Note: Make sure to use SI-units everywhere! (especially for dt!!!)

Your book is nice, although the problems you solve there are very limited. One has to search across two chapters (8 & 10) and many examples to piece together how your stuff is supposed to work. If only in chapter 8 your "Sensor fusion: Different Data Rates" Example wasn't such a toy example (different sizes of measurements?) one would easier see how to use H to switch for sensors. Or you could even use one example like this to expand your UKF chapter 10?
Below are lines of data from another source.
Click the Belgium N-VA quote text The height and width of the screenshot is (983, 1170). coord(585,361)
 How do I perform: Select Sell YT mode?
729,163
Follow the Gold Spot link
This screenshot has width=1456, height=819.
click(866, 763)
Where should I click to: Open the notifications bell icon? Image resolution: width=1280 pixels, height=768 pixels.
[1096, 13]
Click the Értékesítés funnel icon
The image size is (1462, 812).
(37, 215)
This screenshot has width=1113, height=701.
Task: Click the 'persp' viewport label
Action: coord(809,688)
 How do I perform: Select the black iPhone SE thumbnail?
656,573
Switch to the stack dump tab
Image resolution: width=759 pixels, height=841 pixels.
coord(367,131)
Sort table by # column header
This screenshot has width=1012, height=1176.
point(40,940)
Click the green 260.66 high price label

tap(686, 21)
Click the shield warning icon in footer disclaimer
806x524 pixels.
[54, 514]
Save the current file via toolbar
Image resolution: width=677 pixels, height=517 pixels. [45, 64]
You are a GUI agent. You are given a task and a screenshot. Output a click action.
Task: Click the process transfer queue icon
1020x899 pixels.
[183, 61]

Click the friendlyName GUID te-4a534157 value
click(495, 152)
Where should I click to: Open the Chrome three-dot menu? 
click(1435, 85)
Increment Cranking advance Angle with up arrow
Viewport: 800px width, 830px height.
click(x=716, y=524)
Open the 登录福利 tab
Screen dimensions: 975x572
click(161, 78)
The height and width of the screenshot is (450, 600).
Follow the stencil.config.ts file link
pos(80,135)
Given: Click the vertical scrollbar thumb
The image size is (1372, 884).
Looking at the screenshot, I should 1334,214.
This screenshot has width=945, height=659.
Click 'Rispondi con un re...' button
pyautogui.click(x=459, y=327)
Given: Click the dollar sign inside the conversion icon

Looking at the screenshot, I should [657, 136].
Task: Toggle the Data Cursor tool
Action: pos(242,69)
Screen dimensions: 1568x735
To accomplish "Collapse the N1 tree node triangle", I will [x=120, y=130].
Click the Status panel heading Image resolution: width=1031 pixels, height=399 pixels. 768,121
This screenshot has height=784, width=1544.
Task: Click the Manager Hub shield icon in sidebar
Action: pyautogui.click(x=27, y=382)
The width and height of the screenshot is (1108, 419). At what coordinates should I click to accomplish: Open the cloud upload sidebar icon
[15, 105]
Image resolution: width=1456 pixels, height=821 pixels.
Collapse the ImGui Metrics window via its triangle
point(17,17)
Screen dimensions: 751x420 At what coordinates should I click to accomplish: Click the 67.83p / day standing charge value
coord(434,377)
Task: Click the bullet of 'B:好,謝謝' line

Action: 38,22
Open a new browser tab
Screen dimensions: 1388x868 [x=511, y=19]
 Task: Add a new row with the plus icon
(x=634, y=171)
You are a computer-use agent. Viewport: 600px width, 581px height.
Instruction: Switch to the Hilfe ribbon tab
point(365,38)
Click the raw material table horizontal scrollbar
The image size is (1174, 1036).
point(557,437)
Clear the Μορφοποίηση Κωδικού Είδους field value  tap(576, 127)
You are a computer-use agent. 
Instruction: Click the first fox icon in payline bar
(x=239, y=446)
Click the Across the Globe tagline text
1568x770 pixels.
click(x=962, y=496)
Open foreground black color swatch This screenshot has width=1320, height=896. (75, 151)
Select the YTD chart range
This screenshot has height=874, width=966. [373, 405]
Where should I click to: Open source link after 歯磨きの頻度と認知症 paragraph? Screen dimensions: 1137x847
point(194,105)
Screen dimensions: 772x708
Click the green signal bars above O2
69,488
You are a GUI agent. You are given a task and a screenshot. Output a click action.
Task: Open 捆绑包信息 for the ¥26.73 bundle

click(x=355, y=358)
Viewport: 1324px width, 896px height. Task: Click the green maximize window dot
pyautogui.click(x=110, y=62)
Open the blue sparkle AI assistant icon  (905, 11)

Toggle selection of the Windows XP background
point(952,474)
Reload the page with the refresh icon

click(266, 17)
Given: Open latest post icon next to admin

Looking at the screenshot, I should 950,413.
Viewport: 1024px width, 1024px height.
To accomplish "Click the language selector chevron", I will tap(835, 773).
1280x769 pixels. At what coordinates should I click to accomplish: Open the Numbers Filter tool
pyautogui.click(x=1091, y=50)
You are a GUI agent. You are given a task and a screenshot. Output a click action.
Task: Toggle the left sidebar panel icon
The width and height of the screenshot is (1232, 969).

Kind regards and I'm looking forward to your answer! 🐣

[StohanzlMart]

Are you open to a collab regarding that bonus documentation?

All the best, *eat the rest ;]

[ariel-m-s]

Does anyone have literature references addressing this topic?

[StohanzlMart]

I'd start with rlabbes book in jupyter notebooks (you can modify and play around).

The standard book is called "Probabilistic Robotics" imo.

[ariel-m-s]

I'd start with rlabbes book in jupyter notebooks (you can modify and play around).

The standard book is called "Probabilistic Robotics" imo.

@StohanzlMart, I meant specifically on what you're discussing here 😅 (variable length measurements).

[StohanzlMart]

A quick (Harzings) PoP query of "variable sample rate unscented kalman" on crossref revealed https://doi.org/10.1016/j.jprocont.2017.02.010

I'm not a maths guy (more like Tim Taylor and everything is a nail X), so I have no clue if this helps... I'm also afraid of the Lie Groups stuff you need for quaternions to work with this (I'd use another C++ lib on GH that does this already, if I ever need this to work properly).

A search of the same terms on scopus reveals https://doi.org/10.1016/j.automatica.2015.05.001.

Now go play with Harzings PoP and try to sprinkle in the keywords asynchronous and multi-rate (multirate) on various integrated knowledge base apis.

EDIT: Most GNSS-IMU/INS-Fusion Papers just interpolate or drop measurements... maybe also look some of them up. It's always most interesting what ISN'T mentioned.